To begin, I was raised in a poor family, and poverty is just not that appealing to me.
Let me first clarify that I don’t mean the poverty of a third world or developing country.
I had a roof over my head, food on the table, and clothes to wear.
There was no outhouse, no water from a well, and no walking to school.
But by normal standards, my family was poor and as a little boy, I knew that other people were better off than us.
My dad was the sole provider for a family of 11.
Yes, 11 is correct.
There are 3 girls, 6 boys, and my parents.
He worked for the City of Los Angeles as a landscaper at the Ontario airport. He made decent money, but raising a large family with that job is difficult.
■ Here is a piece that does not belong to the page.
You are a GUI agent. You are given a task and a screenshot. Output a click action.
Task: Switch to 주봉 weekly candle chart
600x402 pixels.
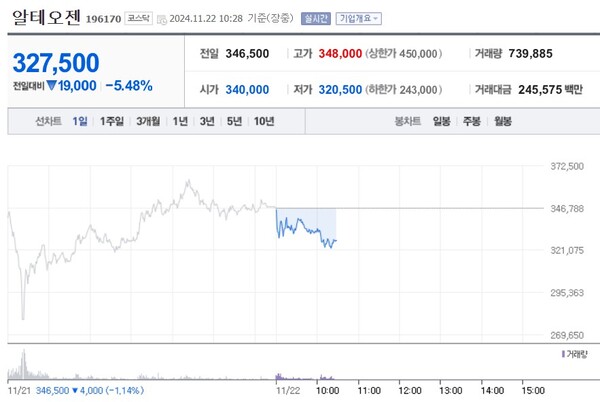[471, 121]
The house I grew up in was a 900 sq. ft. house with three bedrooms. One bedroom for the girls, one bedroom for the boys, and the last bedroom for my parents.
Life was quite simple. No tv, no late-model cars, no fancy toys. If it wasn’t essential, it wasn’t purchased.
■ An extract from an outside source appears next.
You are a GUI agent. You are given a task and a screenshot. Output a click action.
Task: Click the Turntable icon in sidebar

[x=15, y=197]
Somehow, as a youngster, I knew that I wanted to be rich.
There would be a nice (bigger) house. New toys, nice cars, a refrigerator with my favorite foods – you know, all the stuff that little children imagine.
But I was determined to dream big about money too.
My childhood self wanted a job in an office that paid really well. Not $50K a year. Not $100K a year.
I was going to be a millionaire.
I still want to be a millionaire.
Have I reached my goal?
And sometimes I ask myself why I am so determined to become wealthy.
I really don’t know.
Money doesn’t necessarily mean happiness. I understand that. But money solves a lot of problems and has a huge potential for a positive impact for others.
If I can reach that goal, then I don’t let my childhood dream just fade away. I know I’m an adult, but maybe keeping this dream alive is a way of making sure that I keep some sort of familiarity with my childhood.
Becoming a millionaire means that I can fulfill a childhood goal.
It’s like keeping my promise to myself.